> _Directive_
Please output the lines from the one containing "Image resolution: width=1480" through the one containing "[x=38, y=62]", both included, as a JSON list of strings with one string per line and blank lines left out.
━━━ Data entries ━━━
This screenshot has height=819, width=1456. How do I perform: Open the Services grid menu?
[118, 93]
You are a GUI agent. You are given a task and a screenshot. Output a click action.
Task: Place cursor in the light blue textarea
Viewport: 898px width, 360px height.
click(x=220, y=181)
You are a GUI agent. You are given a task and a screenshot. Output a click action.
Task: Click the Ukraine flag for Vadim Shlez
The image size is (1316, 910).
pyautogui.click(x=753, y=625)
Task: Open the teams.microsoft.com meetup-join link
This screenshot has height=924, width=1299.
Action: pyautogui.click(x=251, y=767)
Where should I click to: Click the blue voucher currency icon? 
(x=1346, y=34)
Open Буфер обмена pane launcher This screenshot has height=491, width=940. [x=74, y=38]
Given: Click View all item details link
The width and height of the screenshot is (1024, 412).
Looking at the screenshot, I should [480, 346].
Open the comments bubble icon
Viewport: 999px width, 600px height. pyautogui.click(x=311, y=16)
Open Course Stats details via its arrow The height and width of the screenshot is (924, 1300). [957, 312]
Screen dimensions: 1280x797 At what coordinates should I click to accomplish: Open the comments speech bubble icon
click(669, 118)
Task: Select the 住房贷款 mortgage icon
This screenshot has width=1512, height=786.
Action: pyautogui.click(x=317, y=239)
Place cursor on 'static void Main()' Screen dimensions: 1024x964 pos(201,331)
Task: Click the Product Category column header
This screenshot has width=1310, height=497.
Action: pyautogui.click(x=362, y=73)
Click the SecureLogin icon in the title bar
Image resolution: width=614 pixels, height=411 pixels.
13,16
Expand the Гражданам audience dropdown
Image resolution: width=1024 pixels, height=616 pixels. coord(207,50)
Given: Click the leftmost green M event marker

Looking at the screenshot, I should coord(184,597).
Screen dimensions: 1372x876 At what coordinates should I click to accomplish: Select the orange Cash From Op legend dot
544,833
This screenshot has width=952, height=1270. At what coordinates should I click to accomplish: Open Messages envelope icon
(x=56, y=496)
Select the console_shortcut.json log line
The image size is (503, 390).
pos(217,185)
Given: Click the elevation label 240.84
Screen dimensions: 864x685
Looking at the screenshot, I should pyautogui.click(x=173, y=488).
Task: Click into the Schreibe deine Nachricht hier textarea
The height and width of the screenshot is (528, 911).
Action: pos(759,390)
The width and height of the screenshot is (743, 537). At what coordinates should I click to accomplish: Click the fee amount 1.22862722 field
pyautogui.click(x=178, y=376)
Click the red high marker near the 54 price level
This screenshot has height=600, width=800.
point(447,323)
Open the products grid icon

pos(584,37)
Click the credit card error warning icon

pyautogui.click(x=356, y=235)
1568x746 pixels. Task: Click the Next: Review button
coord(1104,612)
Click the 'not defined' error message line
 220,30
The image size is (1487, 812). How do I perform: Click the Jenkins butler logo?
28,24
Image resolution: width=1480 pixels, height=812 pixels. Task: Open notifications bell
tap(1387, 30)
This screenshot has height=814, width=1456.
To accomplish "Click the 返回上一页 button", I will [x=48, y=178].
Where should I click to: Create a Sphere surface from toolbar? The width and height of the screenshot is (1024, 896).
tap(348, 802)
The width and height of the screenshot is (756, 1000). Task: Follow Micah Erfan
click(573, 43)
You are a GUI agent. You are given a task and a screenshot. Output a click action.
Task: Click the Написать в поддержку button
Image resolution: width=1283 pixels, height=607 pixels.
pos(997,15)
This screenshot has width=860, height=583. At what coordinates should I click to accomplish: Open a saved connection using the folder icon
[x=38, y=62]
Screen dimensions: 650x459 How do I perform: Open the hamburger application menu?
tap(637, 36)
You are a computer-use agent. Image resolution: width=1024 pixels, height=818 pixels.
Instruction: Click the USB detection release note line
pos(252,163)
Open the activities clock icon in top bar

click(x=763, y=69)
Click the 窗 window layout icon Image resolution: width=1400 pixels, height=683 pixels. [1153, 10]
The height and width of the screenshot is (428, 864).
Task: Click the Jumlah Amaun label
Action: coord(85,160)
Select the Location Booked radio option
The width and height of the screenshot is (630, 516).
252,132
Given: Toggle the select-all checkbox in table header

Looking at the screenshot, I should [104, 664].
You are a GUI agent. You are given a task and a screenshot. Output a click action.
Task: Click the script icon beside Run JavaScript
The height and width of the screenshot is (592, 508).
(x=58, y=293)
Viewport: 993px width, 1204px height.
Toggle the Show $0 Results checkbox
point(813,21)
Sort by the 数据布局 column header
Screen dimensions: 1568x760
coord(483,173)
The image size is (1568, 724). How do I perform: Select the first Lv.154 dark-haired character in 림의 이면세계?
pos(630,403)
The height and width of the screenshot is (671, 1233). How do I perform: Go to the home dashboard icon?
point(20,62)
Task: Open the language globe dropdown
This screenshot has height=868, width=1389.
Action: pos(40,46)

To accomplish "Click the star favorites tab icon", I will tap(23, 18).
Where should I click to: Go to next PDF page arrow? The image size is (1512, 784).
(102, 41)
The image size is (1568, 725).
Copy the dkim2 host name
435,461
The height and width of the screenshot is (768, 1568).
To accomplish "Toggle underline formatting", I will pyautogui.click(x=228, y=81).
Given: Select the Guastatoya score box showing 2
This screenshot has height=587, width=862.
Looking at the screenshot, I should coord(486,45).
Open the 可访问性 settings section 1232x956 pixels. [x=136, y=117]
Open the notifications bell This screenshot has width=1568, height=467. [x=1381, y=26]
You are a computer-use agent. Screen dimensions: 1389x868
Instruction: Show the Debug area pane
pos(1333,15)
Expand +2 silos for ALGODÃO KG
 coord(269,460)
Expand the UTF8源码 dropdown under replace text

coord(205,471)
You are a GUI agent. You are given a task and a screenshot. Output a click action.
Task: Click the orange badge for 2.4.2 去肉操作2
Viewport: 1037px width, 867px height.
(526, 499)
━━━
> _Task response_
[
  "Image resolution: width=1480 pixels, height=812 pixels. Task: Open notifications bell",
  "tap(1387, 30)",
  "This screenshot has height=814, width=1456.",
  "To accomplish \"Click the 返回上一页 button\", I will [x=48, y=178].",
  "Where should I click to: Create a Sphere surface from toolbar? The width and height of the screenshot is (1024, 896).",
  "tap(348, 802)",
  "The width and height of the screenshot is (756, 1000). Task: Follow Micah Erfan",
  "click(573, 43)",
  "You are a GUI agent. You are given a task and a screenshot. Output a click action.",
  "Task: Click the Написать в поддержку button",
  "Image resolution: width=1283 pixels, height=607 pixels.",
  "pos(997,15)",
  "This screenshot has width=860, height=583. At what coordinates should I click to accomplish: Open a saved connection using the folder icon",
  "[x=38, y=62]"
]